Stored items
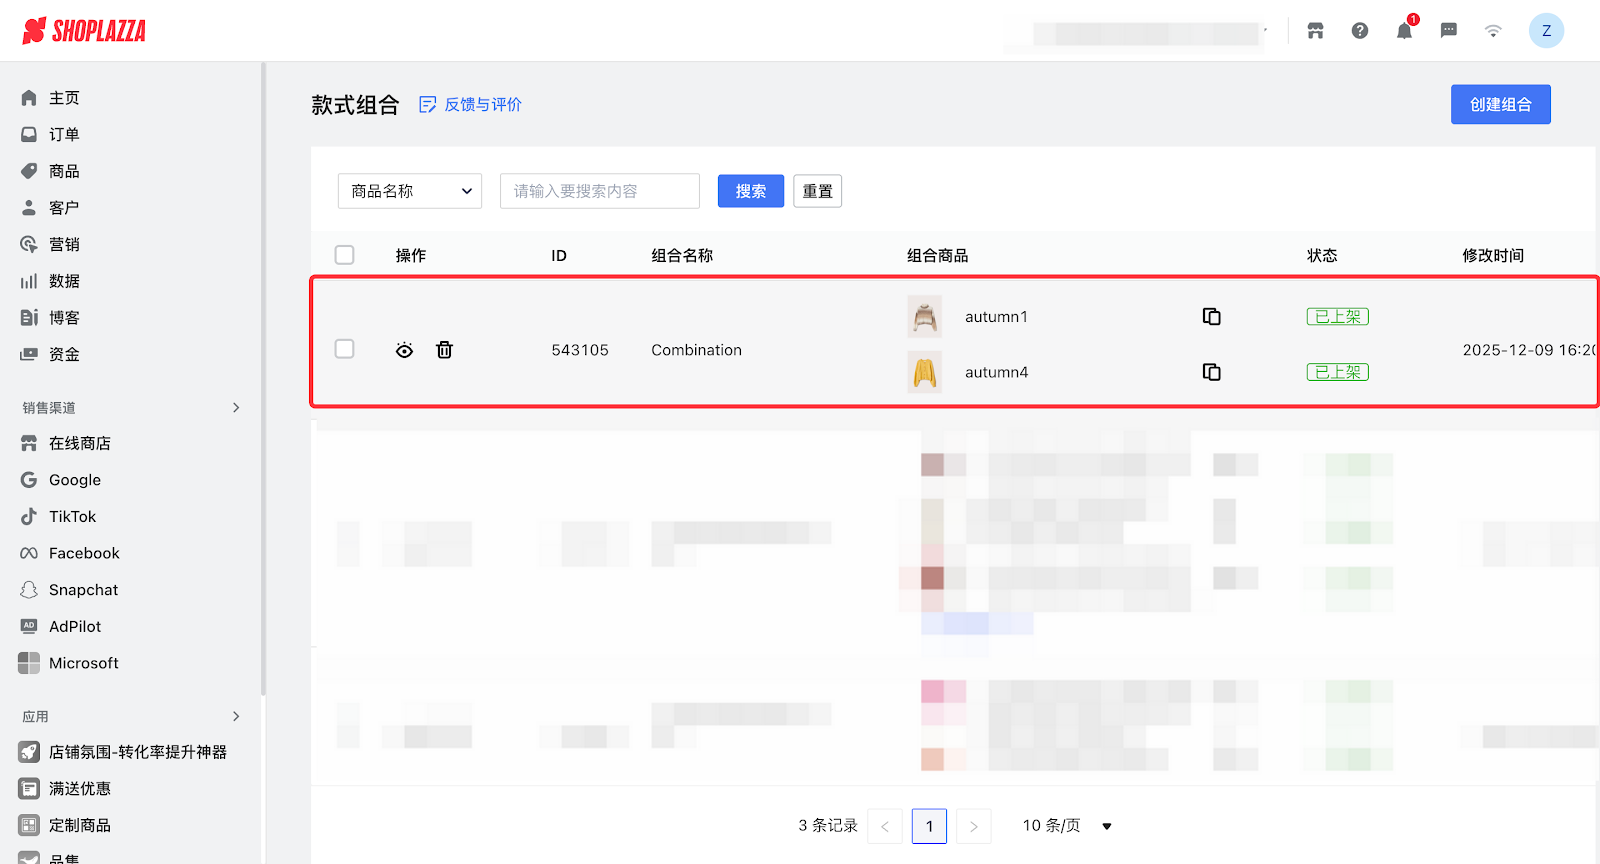Viewport: 1600px width, 864px height.
Task: Preview Combination with the eye icon
Action: click(x=404, y=350)
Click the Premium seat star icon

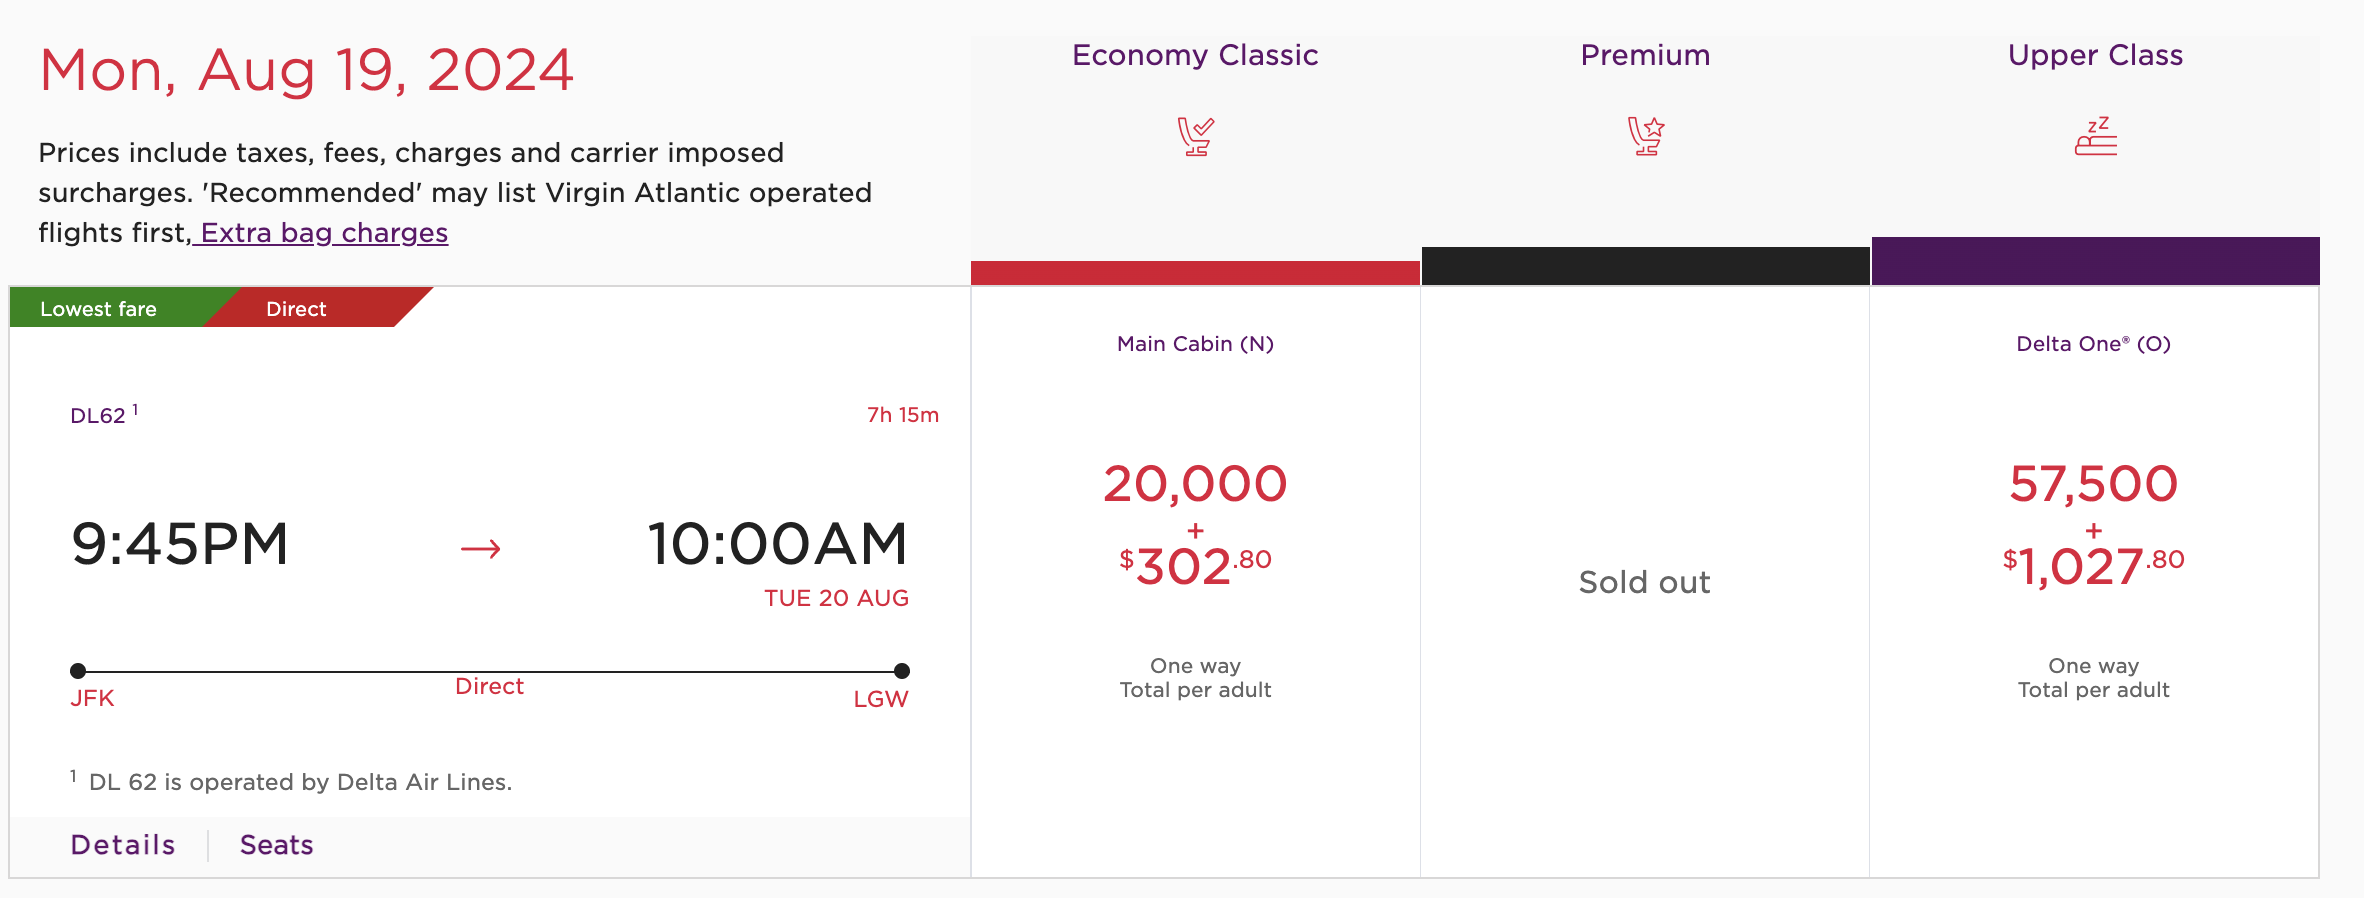1645,136

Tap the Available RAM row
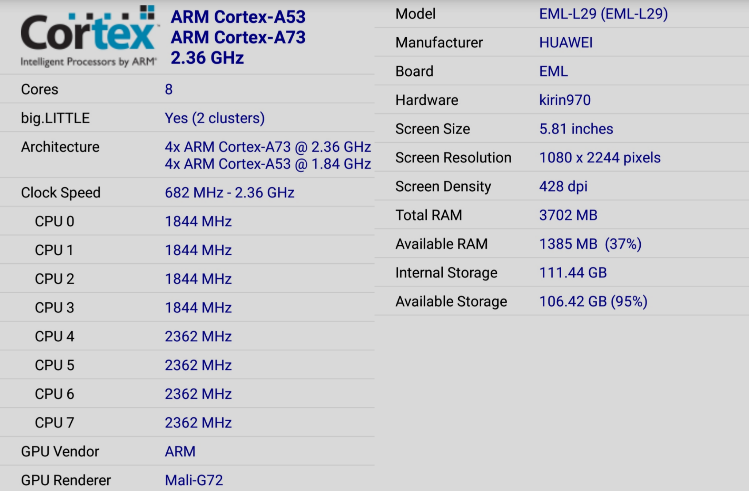pyautogui.click(x=562, y=244)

WHAT THE TASK REQUIRES
The copy should begin at the line containing "Click the Premium seat star icon" and end at the last line of the data above; please restate those lines word for word without the pictures.

THE COMPLETED TASK
Click the Premium seat star icon

1645,136

Tap the Available RAM row
pyautogui.click(x=562, y=244)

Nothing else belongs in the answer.